Efficaces, voilà le mot qui résume le mieux les deux premiers tomes d’une trilogie annoncée (le dernier volume, qui vient de sortir aux USA, est prévu pour 2011 en France). Efficaces, mais formatés — ce qui explique sans doute ce gros succès commercial… L’auteur semble avoir pensé, dès l’écriture, au scénario et à la mise en image de son histoire. D’ailleurs le film est déjà en partie réalisé — comme une continuité logique au livre. La bande annonce est disponible sur Internet. Sortie prévue en 2011. Même si cette liaison roman/cinéma est de plus en plus fréquente, elle ne peut avoir valeur d’excuse. Formatage à tous les étages, on l’a dit. Sans s’autoriser la moindre audace. Le récit n’en est pas pour autant désagréable à lire dans ce cas précis. Mais sans surprise. Et avec une grosse impression de déjà vu. D’autant que le sujet a déjà été maintes fois traité et avec plus de talent ! Robert Sheckley dans Tire ou file, Stephen King dans Marche ou crève, etc.

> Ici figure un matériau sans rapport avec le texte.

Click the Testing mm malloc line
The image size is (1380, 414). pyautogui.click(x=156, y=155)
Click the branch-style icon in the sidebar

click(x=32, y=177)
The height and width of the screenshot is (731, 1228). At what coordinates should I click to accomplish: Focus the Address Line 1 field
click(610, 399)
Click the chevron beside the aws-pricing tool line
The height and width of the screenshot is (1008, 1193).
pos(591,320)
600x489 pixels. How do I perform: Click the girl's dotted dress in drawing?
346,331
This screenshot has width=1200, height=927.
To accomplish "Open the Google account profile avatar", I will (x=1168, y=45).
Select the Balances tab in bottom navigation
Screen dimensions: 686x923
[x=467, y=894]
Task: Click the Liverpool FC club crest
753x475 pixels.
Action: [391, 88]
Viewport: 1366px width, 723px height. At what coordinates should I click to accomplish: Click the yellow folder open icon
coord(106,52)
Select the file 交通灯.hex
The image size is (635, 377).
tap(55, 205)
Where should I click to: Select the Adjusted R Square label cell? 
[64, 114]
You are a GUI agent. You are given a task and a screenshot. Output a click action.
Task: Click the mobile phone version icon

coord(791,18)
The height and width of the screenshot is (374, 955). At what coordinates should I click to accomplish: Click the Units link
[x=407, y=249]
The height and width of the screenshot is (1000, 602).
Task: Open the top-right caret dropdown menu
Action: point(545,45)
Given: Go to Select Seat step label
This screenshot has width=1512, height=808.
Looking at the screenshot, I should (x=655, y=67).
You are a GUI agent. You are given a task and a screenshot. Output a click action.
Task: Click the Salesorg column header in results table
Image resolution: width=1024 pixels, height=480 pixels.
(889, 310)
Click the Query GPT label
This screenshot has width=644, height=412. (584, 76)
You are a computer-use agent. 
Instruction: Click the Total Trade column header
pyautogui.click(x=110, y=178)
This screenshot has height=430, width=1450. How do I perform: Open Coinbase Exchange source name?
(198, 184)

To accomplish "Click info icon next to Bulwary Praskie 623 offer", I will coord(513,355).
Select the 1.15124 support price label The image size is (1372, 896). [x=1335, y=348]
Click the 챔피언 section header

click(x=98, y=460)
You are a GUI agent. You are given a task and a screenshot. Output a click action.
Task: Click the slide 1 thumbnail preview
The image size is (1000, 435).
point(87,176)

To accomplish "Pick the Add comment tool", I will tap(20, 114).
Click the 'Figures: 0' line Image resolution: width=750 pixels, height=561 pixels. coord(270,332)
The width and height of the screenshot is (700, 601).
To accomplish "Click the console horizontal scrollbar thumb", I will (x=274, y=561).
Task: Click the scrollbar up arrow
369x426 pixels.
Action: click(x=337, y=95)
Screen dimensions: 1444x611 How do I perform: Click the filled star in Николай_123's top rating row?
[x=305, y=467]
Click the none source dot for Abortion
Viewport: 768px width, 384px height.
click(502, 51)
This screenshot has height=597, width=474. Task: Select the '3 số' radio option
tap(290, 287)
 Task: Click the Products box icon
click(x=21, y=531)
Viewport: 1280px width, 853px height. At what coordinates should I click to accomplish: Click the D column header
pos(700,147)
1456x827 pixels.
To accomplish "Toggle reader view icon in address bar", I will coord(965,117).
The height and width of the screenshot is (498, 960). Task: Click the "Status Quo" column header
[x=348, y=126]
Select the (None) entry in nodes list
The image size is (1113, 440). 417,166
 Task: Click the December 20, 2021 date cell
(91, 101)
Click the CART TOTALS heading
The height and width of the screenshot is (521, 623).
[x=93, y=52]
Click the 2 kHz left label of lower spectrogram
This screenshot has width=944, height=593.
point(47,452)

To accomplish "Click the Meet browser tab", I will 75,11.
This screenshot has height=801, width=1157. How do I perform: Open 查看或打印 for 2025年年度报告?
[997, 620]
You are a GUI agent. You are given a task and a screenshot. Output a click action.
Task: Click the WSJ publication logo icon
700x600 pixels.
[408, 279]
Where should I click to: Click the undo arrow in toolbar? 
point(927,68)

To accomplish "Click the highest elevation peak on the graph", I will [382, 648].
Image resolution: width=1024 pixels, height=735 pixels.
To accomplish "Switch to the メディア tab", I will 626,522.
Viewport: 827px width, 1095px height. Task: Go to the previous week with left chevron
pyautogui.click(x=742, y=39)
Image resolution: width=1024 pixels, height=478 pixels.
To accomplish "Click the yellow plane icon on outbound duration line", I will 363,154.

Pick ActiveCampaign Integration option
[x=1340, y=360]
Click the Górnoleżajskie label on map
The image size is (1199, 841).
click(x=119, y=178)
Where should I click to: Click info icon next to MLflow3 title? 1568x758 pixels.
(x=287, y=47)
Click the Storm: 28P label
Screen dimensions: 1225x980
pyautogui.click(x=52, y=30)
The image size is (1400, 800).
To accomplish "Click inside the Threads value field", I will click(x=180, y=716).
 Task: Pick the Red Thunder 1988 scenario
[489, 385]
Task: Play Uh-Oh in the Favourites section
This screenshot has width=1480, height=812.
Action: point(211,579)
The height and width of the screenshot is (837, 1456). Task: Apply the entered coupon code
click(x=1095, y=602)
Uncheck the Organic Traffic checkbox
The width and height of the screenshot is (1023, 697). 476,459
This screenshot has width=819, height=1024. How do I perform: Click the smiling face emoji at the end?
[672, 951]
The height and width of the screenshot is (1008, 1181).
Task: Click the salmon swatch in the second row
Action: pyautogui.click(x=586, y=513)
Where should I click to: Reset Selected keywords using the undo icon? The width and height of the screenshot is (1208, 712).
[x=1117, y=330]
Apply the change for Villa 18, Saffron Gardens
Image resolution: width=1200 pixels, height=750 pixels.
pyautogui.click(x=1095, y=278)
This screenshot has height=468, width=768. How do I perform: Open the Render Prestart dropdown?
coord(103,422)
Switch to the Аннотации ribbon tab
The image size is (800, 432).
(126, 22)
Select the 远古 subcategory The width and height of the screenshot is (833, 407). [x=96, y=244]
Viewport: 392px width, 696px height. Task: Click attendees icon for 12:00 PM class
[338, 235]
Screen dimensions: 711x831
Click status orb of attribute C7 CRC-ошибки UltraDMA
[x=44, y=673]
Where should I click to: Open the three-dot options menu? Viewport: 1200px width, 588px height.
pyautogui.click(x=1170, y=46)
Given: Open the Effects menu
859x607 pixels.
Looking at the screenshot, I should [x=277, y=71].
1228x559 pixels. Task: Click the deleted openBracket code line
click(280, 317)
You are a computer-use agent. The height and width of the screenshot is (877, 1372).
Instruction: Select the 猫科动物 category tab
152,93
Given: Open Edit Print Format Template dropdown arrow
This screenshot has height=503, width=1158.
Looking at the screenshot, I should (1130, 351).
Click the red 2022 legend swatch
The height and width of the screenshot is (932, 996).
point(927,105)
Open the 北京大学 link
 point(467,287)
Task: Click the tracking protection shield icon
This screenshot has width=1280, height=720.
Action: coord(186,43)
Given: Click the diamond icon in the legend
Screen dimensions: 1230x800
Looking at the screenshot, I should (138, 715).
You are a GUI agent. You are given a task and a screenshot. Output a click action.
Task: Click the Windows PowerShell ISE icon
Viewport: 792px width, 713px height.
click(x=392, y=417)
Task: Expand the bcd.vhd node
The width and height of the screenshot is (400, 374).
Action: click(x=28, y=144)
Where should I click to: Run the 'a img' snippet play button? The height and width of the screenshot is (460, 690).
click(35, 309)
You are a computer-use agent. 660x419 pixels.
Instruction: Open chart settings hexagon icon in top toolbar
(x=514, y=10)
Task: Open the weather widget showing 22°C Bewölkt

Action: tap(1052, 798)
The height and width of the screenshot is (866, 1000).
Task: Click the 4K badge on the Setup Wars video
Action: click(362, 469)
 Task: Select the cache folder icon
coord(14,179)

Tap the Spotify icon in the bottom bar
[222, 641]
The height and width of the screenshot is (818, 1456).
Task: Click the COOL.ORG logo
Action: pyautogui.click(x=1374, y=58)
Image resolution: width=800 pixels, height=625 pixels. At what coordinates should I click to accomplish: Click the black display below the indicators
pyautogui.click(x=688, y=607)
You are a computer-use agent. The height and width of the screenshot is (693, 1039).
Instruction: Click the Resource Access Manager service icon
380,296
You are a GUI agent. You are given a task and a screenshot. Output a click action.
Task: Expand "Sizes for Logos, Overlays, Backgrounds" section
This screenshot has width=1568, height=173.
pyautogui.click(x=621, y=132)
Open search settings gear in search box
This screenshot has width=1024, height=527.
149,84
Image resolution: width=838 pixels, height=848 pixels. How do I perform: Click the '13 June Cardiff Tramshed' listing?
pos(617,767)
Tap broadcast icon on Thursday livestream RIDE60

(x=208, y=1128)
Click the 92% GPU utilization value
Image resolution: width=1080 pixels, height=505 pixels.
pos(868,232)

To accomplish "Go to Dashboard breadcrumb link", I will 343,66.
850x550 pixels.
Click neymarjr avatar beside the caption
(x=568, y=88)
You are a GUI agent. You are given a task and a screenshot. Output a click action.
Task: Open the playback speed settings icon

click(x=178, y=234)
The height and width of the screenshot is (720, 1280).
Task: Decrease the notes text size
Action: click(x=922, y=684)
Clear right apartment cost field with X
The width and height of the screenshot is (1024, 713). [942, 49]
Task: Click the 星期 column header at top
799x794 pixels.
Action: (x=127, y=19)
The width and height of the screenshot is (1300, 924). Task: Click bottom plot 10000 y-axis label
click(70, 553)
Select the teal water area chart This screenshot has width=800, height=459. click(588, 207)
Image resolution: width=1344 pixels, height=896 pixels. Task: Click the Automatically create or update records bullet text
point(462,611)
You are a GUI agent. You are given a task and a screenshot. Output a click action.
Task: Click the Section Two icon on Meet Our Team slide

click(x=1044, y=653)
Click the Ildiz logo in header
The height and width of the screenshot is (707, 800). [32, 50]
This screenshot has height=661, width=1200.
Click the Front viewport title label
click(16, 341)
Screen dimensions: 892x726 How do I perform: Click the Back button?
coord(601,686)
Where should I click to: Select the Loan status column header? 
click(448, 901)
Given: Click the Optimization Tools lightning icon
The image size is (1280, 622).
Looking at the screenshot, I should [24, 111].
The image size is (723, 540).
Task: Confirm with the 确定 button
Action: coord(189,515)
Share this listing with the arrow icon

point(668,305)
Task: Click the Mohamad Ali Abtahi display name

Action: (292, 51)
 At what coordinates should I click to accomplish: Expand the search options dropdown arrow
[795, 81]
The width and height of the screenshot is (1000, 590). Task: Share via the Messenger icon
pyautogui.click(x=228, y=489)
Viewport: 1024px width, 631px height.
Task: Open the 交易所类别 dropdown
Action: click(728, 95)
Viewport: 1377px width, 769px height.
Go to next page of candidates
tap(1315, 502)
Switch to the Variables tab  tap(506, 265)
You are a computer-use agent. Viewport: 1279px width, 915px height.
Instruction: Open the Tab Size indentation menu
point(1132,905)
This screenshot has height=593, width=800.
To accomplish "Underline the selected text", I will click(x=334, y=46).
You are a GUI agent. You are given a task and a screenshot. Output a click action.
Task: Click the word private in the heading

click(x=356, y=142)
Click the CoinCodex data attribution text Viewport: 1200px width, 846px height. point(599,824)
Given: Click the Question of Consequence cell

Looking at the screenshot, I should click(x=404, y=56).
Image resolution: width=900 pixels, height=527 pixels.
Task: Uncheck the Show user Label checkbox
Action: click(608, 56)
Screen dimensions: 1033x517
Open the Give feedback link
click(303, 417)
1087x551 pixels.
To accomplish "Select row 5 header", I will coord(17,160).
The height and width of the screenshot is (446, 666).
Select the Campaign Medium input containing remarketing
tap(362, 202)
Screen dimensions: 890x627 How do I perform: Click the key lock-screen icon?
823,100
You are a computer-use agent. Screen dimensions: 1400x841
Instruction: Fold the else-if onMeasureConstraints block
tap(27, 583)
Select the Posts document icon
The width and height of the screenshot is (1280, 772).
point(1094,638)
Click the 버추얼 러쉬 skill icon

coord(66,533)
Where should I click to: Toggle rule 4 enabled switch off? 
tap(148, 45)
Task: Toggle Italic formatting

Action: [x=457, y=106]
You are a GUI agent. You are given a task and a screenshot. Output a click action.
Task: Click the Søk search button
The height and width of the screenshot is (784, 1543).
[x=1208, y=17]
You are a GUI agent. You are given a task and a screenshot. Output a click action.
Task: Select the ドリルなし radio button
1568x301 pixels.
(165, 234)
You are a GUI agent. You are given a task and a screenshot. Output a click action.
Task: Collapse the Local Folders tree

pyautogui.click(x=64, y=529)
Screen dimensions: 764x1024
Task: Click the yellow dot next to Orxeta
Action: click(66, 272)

Les épreuves subies dans l’Arène par les concurrents finissent par évoquer un catalogue, l’auteur faisant pour l’essentiel preuve d’inventivité quant à la manière de torturer et tuer ses personnages, au point que cela en devient écœurant — et étonnant pour un livre « jeunesse »… Même si, il faut le reconnaître, Suzanne Collins ne s’appesantit pas trop sur les scènes de violence. De fait, ce qui pouvait sembler une critique de la téléréalité de prime abord s’avère plutôt, au fil des pages, un pur produit pour le public même de cette téléréalité.

Sans parler du fait que l’existence d’une trilogie annihile de fait tout suspens : comment imaginer que la jeune héroïne ne puisse être le grand vainqueur de la boucherie du premier tome ? Qu’elle périra dans les pièges qu’on lui tend dans le deuxième ? On peut à la rigueur s’inquiéter pour ses proches, les concurrents avec qui elle créera des liens. Et encore. Mais pour elle en aucun cas. Il aurait fallu alors d’autant plus d’originalité, de retournements de situation pour tenir la distance. Autre chose, en somme, qu’un bon produit de consommation vite oublié après lecture. Comme tant d’autres.